I call it insanity because the past should stay there and letting it surface into my present is nutty.
Sure the people and experiences from before have morphed you into the person you are today.
And it's upsetting when a member from the negative-hurt-me-beyond-words club creeps back in.
It always comes out of nowhere too. I'll be happily strolling along and WHAMO! I get sucker punched with a peripheral forearm shiver.
We all have those people. The ones who lied to us over and over again, and nearly convinced us of their lies.
Those who have used our weaknesses against us. Convinced us we were worthless, useless mere puppets in their narcissicistic plays.
Users, only around when it benefitted them or their schedules.
As healthy as I feel today, having left all that garbage behind me, there are days a piece of litter makes it way back onto my lawn.
My initial response is usually physical. Anxiety sets in and my body feels as if a fire is ripping through it.
For example, I once had a man tell me he was hit with a "thunder bolt" that I was "the one" that there was "no other" Of course those words felt good to hear. I was desperate for such words having never truly heard such sentiments.
Did I mention this man would say such things then return home to his wife?
Or the guy I fell hard for in college. It took me months to recover when he didn't reciprocate my feelings. I bumped into him years later, and he suddenly "needed" me for "deep conversations" because his wife wasn't able to support him emotionally.
It doesn't feel good when people toy with your heart, your emotions. I get people grow apart, and sometimes you can't control who you fall in love with or out of love with.
But to try and have your cake and eat it too, only to mess with someone else's sincere intentions is pretty crappy.
Then there's the guy who cheated on me, friend who stabbed me in the back, or the co-worker who took credit for my hard work, the list goes on and on.
So every now and then I'll receive an uncomfortable reminder of just how rotten, selfish and insensitive people can be.
What I've come to realize though is, I'm not alone in being hurt. Everyone is hurt by someone at some point in their lives. It's not some exclusive club that only I belong to.
So I put my big girl underpants on and move forward, reminding myself that if I hadn't been mistreated by so many, it wouldn't have brought me to my present. And where I currently stand is a pretty great place to be.
I have two amazing children, who are kind, thoughtful and sensitive. Sure they can be exhausting at times, but I am grateful to have them in my life. They are my ultimate loves.
I have also started to trim my circle, so only those with the best intentions are allowed.
And more recently I have finally found someone who respects me, likes me, heck even loves me and that feels pretty great too. If I had stayed with any of those yahoos I would never have been given the opportunity to be with someone who supports me, appreciates me for exactly who I am and as dorky as it all sounds, makes me strive to be a better human being.
I have to remember when echoes from the past try to make a reappearance, it's okay to put them back on the shelf in my attic of memories and let them continue to collect dust.

◆ ◆ ◆

▶ _GIVEN REQUEST_: Write out the passage on old hurts word for word, everything from "Sure the people" down to "their narcissicistic plays.".

▶ _RECORDED INFORMATION_:
◆ ◆ ◆

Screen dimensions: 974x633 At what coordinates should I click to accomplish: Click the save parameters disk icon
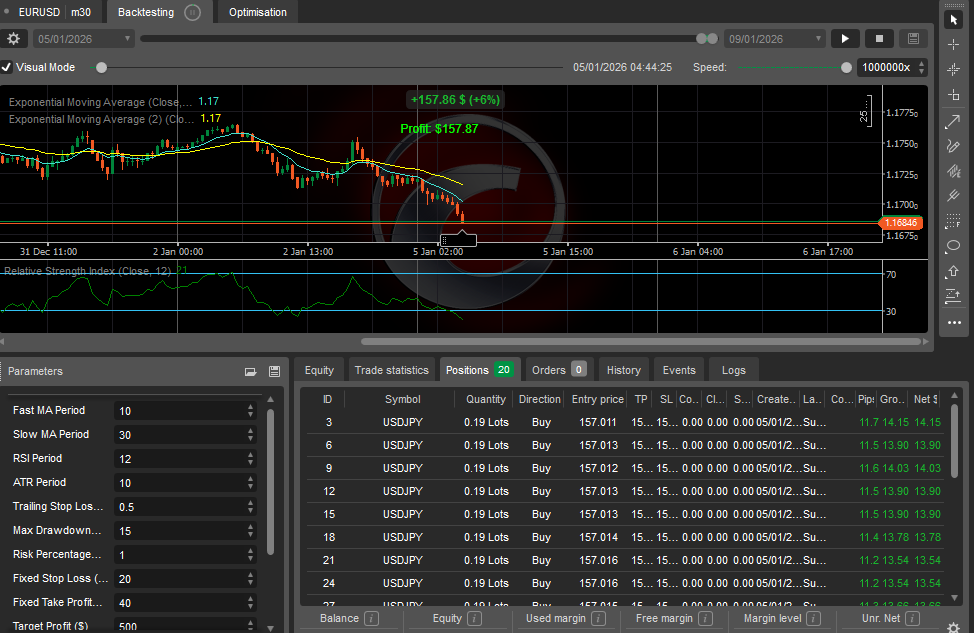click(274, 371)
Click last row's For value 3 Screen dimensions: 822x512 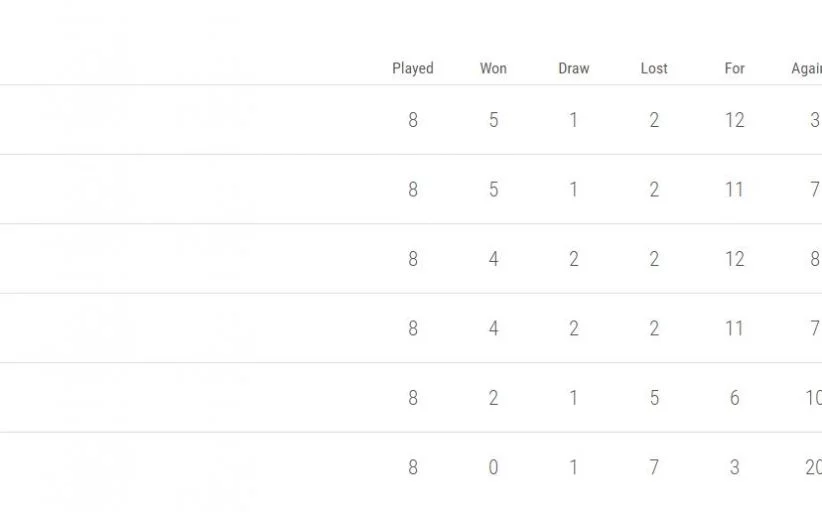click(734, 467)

◆ ◆ ◆

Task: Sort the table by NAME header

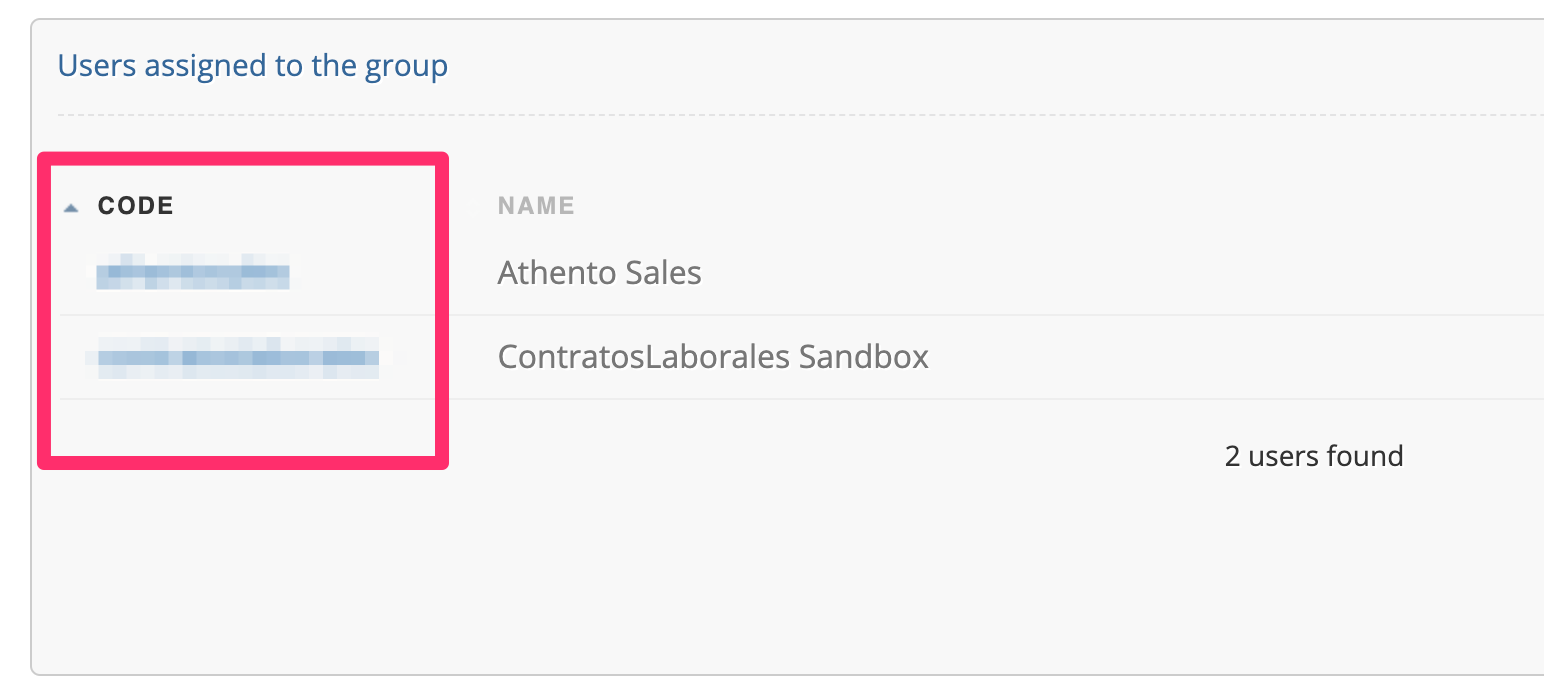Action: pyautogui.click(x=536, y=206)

◆ ◆ ◆

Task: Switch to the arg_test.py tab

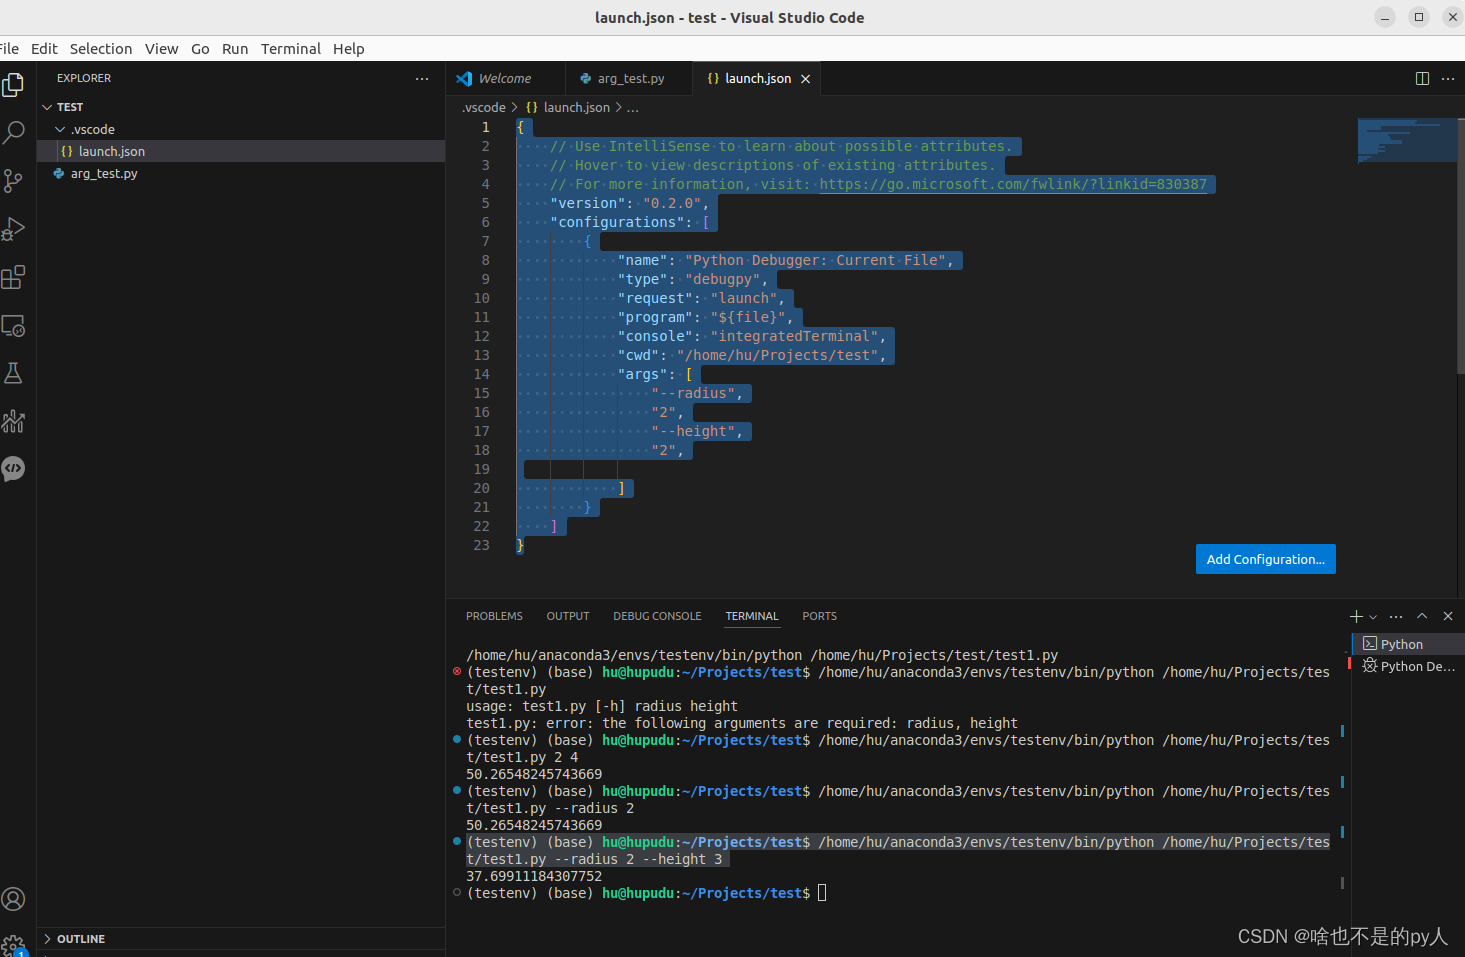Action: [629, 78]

◆ ◆ ◆

▶ _RESULT OF THIS EXERCISE_:
Sure the people and experiences from before have morphed you into the person you are today.
And it's upsetting when a member from the negative-hurt-me-beyond-words club creeps back in.
It always comes out of nowhere too. I'll be happily strolling along and WHAMO! I get sucker punched with a peripheral forearm shiver.
We all have those people. The ones who lied to us over and over again, and nearly convinced us of their lies.
Those who have used our weaknesses against us. Convinced us we were worthless, useless mere puppets in their narcissicistic plays.